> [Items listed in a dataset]
########################################
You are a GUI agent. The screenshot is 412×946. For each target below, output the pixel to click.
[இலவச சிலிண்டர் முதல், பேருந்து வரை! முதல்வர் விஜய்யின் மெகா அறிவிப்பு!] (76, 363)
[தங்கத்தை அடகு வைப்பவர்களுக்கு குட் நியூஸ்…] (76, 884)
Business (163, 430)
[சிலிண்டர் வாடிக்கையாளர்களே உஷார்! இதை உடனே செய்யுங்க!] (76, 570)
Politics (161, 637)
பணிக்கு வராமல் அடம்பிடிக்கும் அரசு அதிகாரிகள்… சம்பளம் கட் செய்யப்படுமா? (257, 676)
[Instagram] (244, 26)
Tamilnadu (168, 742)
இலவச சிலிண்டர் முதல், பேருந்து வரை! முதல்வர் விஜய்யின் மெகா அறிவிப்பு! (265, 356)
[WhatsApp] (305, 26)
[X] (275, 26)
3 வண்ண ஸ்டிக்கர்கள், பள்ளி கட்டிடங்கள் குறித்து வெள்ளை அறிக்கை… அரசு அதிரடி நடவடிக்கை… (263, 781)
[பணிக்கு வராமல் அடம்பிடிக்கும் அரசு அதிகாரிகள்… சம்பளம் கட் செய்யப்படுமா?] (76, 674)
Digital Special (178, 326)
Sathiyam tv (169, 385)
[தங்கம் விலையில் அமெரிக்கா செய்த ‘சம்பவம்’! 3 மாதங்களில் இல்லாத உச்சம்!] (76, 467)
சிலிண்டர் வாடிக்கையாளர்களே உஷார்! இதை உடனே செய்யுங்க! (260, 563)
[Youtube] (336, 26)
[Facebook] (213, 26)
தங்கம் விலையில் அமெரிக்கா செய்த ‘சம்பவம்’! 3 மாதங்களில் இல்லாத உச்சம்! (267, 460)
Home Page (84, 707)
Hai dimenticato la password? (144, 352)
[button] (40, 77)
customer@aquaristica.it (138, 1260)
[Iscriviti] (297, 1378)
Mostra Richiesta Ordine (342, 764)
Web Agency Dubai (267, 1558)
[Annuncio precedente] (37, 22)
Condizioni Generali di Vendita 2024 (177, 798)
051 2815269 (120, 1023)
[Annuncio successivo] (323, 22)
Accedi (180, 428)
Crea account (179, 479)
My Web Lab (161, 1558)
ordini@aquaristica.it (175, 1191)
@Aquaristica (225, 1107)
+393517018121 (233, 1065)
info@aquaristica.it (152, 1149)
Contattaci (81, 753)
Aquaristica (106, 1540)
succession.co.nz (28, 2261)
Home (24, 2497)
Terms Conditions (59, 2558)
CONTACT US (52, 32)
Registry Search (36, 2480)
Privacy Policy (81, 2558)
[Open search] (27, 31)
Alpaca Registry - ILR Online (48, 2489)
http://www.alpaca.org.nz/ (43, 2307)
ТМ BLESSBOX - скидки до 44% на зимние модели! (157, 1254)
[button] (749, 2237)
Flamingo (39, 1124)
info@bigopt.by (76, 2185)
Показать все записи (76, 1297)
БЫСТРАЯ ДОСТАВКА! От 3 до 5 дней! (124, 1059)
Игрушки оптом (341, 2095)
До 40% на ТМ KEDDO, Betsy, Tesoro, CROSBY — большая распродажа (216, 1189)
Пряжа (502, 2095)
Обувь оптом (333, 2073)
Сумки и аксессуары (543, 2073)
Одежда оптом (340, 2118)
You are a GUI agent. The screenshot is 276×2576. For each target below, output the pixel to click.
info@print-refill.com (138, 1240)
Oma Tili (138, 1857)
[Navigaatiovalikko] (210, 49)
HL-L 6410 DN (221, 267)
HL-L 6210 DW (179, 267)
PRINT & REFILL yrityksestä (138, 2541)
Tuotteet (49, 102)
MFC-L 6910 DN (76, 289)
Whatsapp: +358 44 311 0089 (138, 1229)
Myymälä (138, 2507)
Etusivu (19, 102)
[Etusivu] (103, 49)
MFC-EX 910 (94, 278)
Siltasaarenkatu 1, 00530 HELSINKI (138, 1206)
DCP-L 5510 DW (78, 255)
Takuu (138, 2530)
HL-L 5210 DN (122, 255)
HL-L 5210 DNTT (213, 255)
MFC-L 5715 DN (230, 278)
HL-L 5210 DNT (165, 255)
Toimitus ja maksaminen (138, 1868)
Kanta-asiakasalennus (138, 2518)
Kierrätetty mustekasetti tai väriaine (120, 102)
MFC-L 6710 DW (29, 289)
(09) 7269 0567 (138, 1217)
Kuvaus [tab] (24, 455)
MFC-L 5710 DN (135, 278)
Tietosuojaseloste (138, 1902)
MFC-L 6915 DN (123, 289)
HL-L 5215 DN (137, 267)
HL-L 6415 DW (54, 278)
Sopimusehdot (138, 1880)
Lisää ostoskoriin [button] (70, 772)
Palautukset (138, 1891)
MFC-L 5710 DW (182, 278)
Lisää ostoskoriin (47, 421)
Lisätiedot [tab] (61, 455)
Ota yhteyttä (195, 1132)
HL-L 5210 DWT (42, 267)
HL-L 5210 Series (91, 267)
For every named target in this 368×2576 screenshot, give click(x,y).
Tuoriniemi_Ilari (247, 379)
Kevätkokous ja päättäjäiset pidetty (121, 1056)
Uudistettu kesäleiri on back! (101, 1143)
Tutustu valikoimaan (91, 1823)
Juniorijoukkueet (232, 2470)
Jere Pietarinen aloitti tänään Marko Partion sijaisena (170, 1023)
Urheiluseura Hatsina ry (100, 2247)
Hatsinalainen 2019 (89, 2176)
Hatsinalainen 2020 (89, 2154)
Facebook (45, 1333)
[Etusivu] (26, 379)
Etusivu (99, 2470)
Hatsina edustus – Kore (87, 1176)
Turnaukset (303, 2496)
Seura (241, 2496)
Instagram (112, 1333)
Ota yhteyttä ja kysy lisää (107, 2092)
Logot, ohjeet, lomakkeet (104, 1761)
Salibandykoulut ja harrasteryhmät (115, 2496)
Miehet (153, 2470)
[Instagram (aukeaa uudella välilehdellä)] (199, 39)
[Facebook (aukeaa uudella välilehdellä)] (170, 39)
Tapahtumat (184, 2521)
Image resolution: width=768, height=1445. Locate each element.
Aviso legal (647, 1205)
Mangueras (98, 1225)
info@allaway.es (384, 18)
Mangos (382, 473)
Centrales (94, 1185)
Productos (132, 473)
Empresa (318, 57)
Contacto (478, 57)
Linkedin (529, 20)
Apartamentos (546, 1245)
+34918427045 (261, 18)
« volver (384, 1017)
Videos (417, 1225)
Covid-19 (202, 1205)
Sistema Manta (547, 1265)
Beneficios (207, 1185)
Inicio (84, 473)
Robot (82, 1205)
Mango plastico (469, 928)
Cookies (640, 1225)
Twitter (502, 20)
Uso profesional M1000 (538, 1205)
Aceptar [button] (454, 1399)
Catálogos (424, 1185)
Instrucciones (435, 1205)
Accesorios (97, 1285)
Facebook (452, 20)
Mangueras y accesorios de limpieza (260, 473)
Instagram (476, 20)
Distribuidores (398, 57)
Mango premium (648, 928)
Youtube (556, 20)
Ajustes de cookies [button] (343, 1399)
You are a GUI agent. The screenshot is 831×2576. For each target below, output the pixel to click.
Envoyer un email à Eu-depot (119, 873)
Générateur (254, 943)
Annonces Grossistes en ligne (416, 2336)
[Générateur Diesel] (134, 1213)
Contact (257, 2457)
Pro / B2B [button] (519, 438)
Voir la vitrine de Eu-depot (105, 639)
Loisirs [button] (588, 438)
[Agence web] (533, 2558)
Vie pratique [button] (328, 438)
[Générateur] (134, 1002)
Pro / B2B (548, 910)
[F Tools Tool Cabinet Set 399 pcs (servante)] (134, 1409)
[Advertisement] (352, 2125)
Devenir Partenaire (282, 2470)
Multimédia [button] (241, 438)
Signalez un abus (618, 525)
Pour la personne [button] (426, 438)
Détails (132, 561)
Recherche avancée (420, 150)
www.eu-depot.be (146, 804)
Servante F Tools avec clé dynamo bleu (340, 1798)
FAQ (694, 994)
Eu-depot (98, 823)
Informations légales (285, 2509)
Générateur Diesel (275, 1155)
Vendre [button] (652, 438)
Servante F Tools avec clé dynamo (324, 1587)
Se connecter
########################################
> [Task brief] Once every line above has been checked for the string "pixel", give the number of matching lines and nothing more.

> [Written response] 3